Wyoming Arts Council

Poetry returns to presidential inauguration

After a long hiatus, poetry will return to the inauguration of the American president.

The Joint Congressional Committee on Inaugural Ceremonies announced today that Elizabeth Alexander, a prize-winning poet who grew up in Washington, D.C., will read at the swearing in Jan. 20 of President-elect Barack Obama.

Alexander will be the fourth poet to read at a swearing in after Robert Frost (John F. Kennedy, 1961), Maya Angelou (Bill Clinton, 1993) and Miller Williams (Bill Clinton, 1997).

Here’s a bio from the Inaugural Committee’s web site:

Elizabeth Alexander is a poet, essayist, playwright, and teacher. She is the author of four books and was a finalist for the 2005 Pulitzer Prize. She has received many grants and honors, most recently the Alphonse Fletcher, Sr. Fellowship for work that “contributes to improving race relations in American society and furthers the broad social goals of the U.S. Supreme Court’s Brown v. Board of Education decision of 1954,” and the 2007 Jackson Prize for Poetry. She is a professor at Yale University and was a fellow at the Radcliffe Institute for Advanced Study at Harvard University this year.

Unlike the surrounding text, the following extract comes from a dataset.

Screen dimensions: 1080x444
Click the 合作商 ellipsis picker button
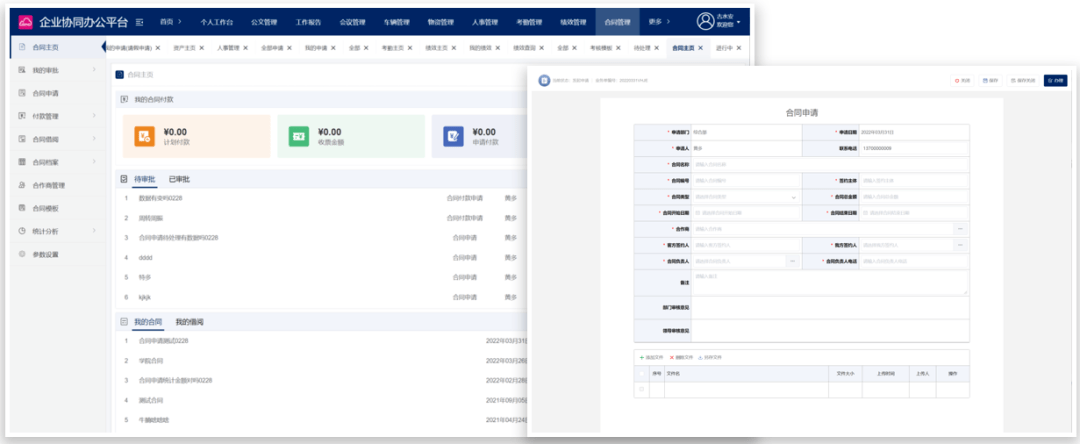960,229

You can read a selection of Alexander’s poems on her web site — or read this one, “Apollo,” from the Poetry Out Loud web site:

By Elizabeth Alexander

We pull off
to a road shack
in Massachusetts
to watch men walk

on the moon. We did
the same thing
for three two one
blast off, and now

we watch the same men
bounce in and out
of craters. I want
a Coke and a hamburger.

Because the men
are walking on the moon
which is now irrefutably
not green, not cheese,

not a shiny dime floating
in a cold blue,
the way I’d thought,
the road shack people don’t

notice we are a black
family not from there,
the way it mostly goes.
This talking through

static, bounces in space-
boots, tethered
to cords is much
stranger, stranger

even than we are.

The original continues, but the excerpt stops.